A Champions dos portugueses

OPINIÃO07.09.202206:30

Há a dos nossos três grandes, remediada, e a Champions dos emigrantes de luxo (no Liverpool, PSG, City…): esses vão lutar pelo título europeu

A 30.ª edição da Champions League começou ontem com duas surpresas - a derrota do Chelsea em Zagreb e o triunfo categórico do Shakhtar em Leipzig, Slava Ukraini! - mas não é preciso ser bruxo para adivinhar que o vencedor (final a 10 junho de 2023, em Istambul) vai sair de uma liga big five. Os candidatos são os de sempre: Real Madrid, Liverpool, Bayern, City, Barcelona, Chelsea e PSG, não necessariamente por esta ordem; mas algo me diz que este ano podemos ter finalmente uma das equipas sustentadas por estados árabes (City-Abu Dhabi ou PSG-Catar) no rol de campeões. Este algo tem nome: Erling Haaland no caso do Manchester City - o goleador norueguês, que ontem bisou em Sevilha (3-0), parece ser a peça que faltava ao puzzle meticulosamente construído por Guardiola, a julgar pela carrada de golos que tem marcado (vai com 12 em 8 jogos!); Luís Campos no caso do PSG - o português homem forte do futebol, em sintonia com o treinador Galtier (um disciplinador), mudou as regras do jogo, viciadas há demasiados anos. Injetou sangue fresco na equipa, desfez-se de vários jogadores aparentemente acomodados (não esquecer que Neymar estava na lista) e instituiu um código comportamental mais duro e exigente do que aquele que vigorava no Parc e que parecia importado de um estúdio de Hollywood.

┄┄┄┄┄┄┄┄┄┄┄┄┄┄┄┄┄┄┄┄

Exercício proposto 1 →
Reproduza sem alterações o trecho das linhas extraídas que começa na linha que contém "Add item to wishlist with heart icon" e vai até ao fim dessas linhas, incluindo ambos os extremos. Deixe as imagens fora da resposta.

┄┄┄┄┄┄┄┄┄┄┄┄┄┄┄┄┄┄┄┄

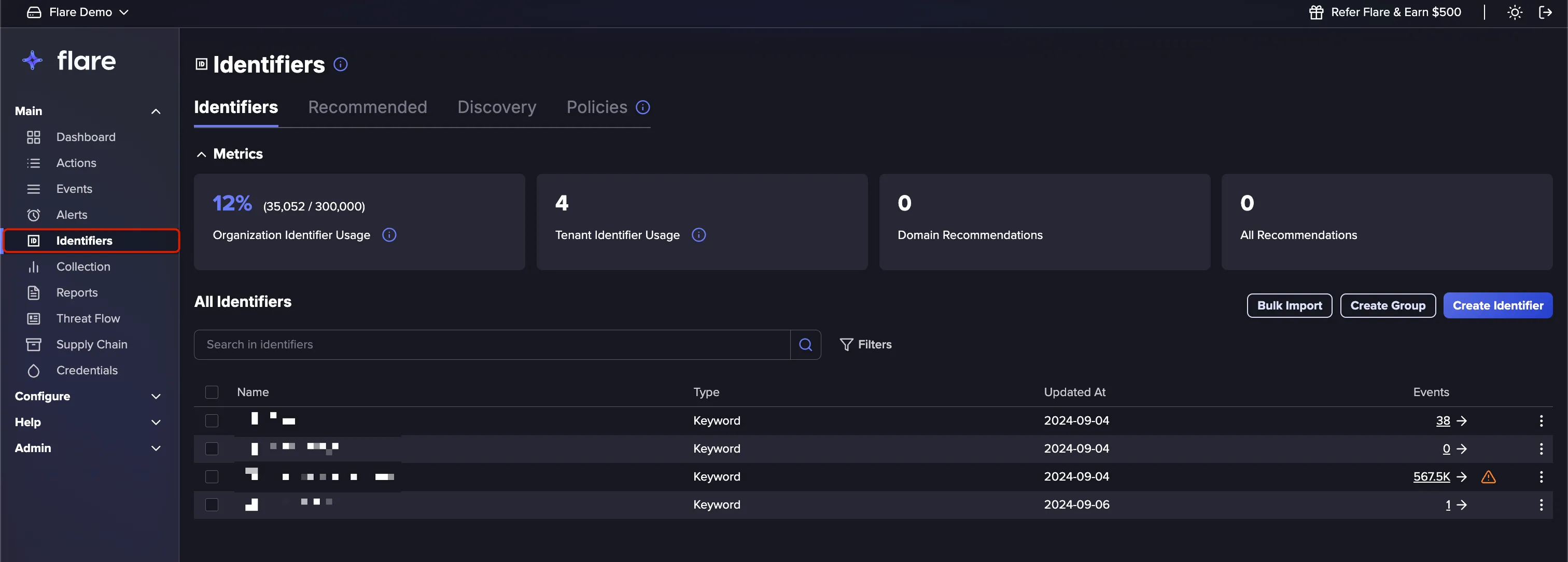Click info icon beside Organization Identifier Usage

pos(389,235)
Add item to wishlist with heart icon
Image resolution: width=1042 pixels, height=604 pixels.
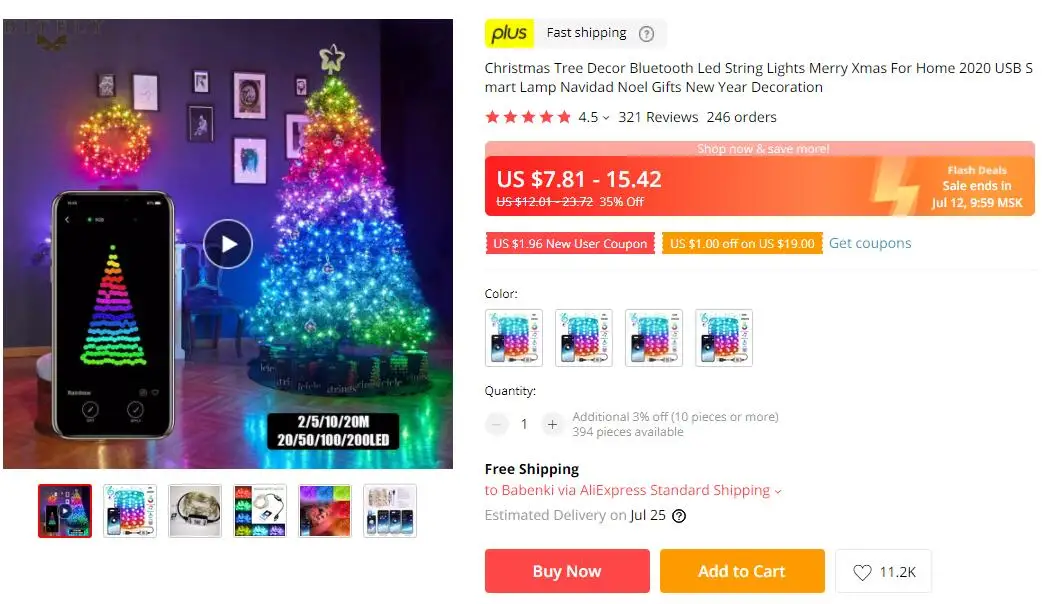point(883,571)
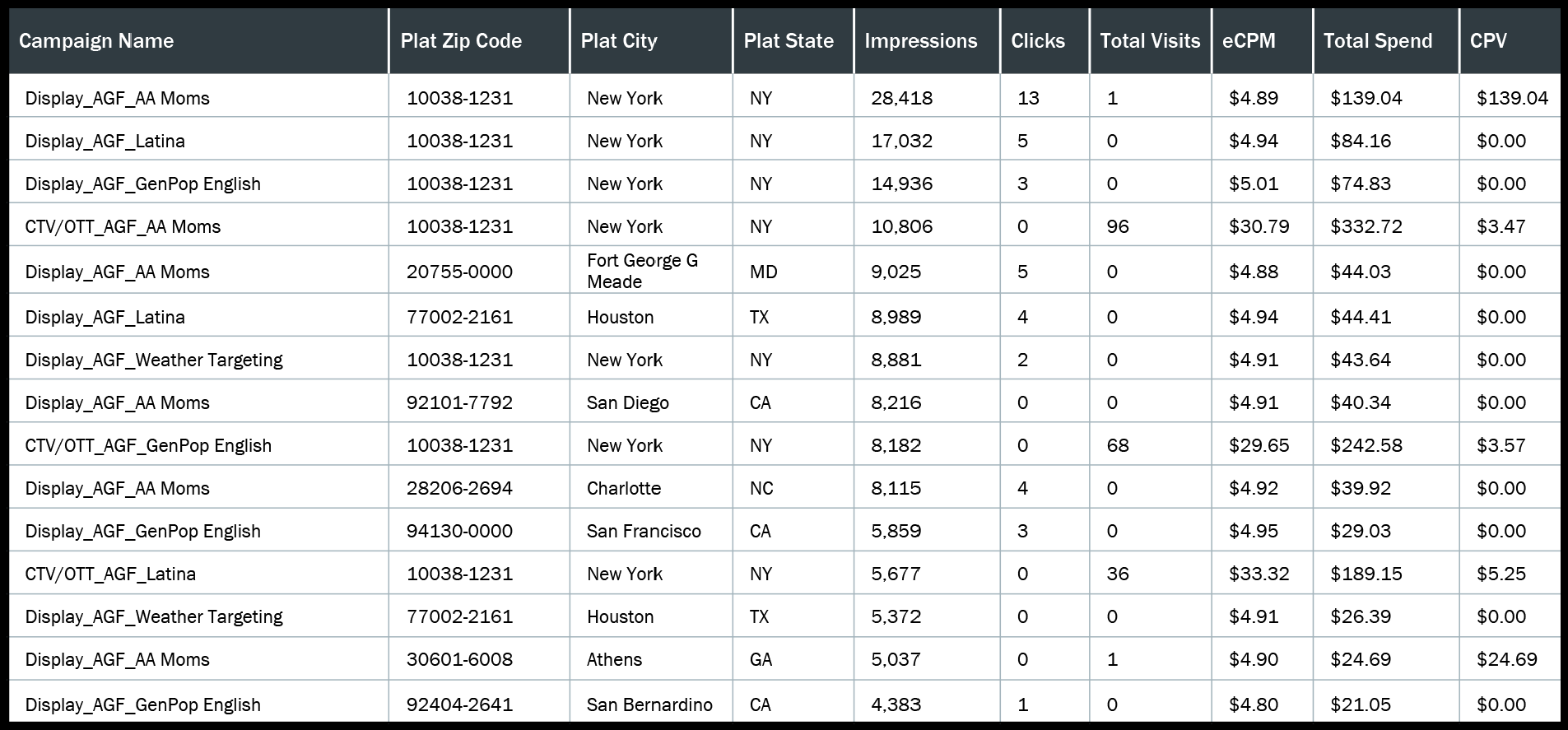The width and height of the screenshot is (1568, 730).
Task: Select the 28,418 impressions cell
Action: click(902, 98)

┄┄┄┄┄┄┄┄┄┄┄┄┄┄┄┄┄┄┄┄

Exercício proposto 2 →
Dê seguimento ao artigo de opinião sobre a Champions dos portugueses, a partir da última frase apresentada.

Resultado do exercício 1 →
Add item to wishlist with heart icon
Image resolution: width=1042 pixels, height=604 pixels.
point(883,571)
The width and height of the screenshot is (1568, 730).
Task: Select the 28,418 impressions cell
Action: click(902, 98)

Resultado do exercício 2 →
O resultado do safanão está à vista: o PSG, mesmo com uma ou outra birra das divas (Mbappé à cabeça, o novo estatuto ter-lhe-á insuflado o ego…), está mais focado e competitivo e surge mais perigoso que nunca com Neymar a jogar de raiva (fabuloso o passe para o primeiro golo do PSG, ontem), Messi mais próximo do nível habitual e Mbapeé (mais um bis!) a mostrar por que é considerado o melhor futebolista do planeta. O que a Juventus sofreu ontem (o 2-1 final é enganoso, a Signora podia ter sido goleada), muito mais equipas vão sofrer. Se este trio se mantiver unido e focado até ao final da época (vamos ver o que acontece no Mundial), Paris pode finalmente reinar na Europa e deixar de olhar para Marselha com a azia de saber que veio dali o único campeão europeu francês (1993, Munique).
Tanto no caso do City como no do PSG, há uma forte componente portuguesa na época que pode vir a ser a tal. Bernardo, Cancelo e Rúben Dias em Manchester; Nuno Mendes, Danilo, Vitinha e Renato em Paris (além de Campos e de Antero Henriques, o homem do mercado). Estes, ao contrário dos que integram os plantéis do FCP, SCP e SLB, são os portugueses que, juntamente com Diogo Jota e Fábio Carvalho (Liverpool), vão assumidamente lutar pelo título europeu. Bernardo queria sair do City para jogar em Barcelona, mas já deve ter percebido que a equipa, com Haaland, fica muito mais perto de ganhar a orelhuda. O gigante norueguês tem golo que nunca mais acaba e até obrigou Guardiola a simplificar um esquema quiçá excessivamente barroco para o perfil da Champions (tanto passe, tanta triangulação…), onde a verticalidade, o poder atlético e a eficácia na zona de definição continuam a valer mais que a sofisticação tática.    
Na jornada de ontem, o Benfica demorou mas cumpriu a sua obrigação de vencer em casa o adversário mais fraco do grupo, o aguerrido e incipiente Maccabi. 2-0, golão de Grimaldo e aí estão dez triunfos seguidos (golos: 27-3) para Roger Schmidt, uma bela proeza! O Benfica quase garante um lugar na Liga Europa antes dos quatro jogos de dificuldade elevada com Juventus e PSG.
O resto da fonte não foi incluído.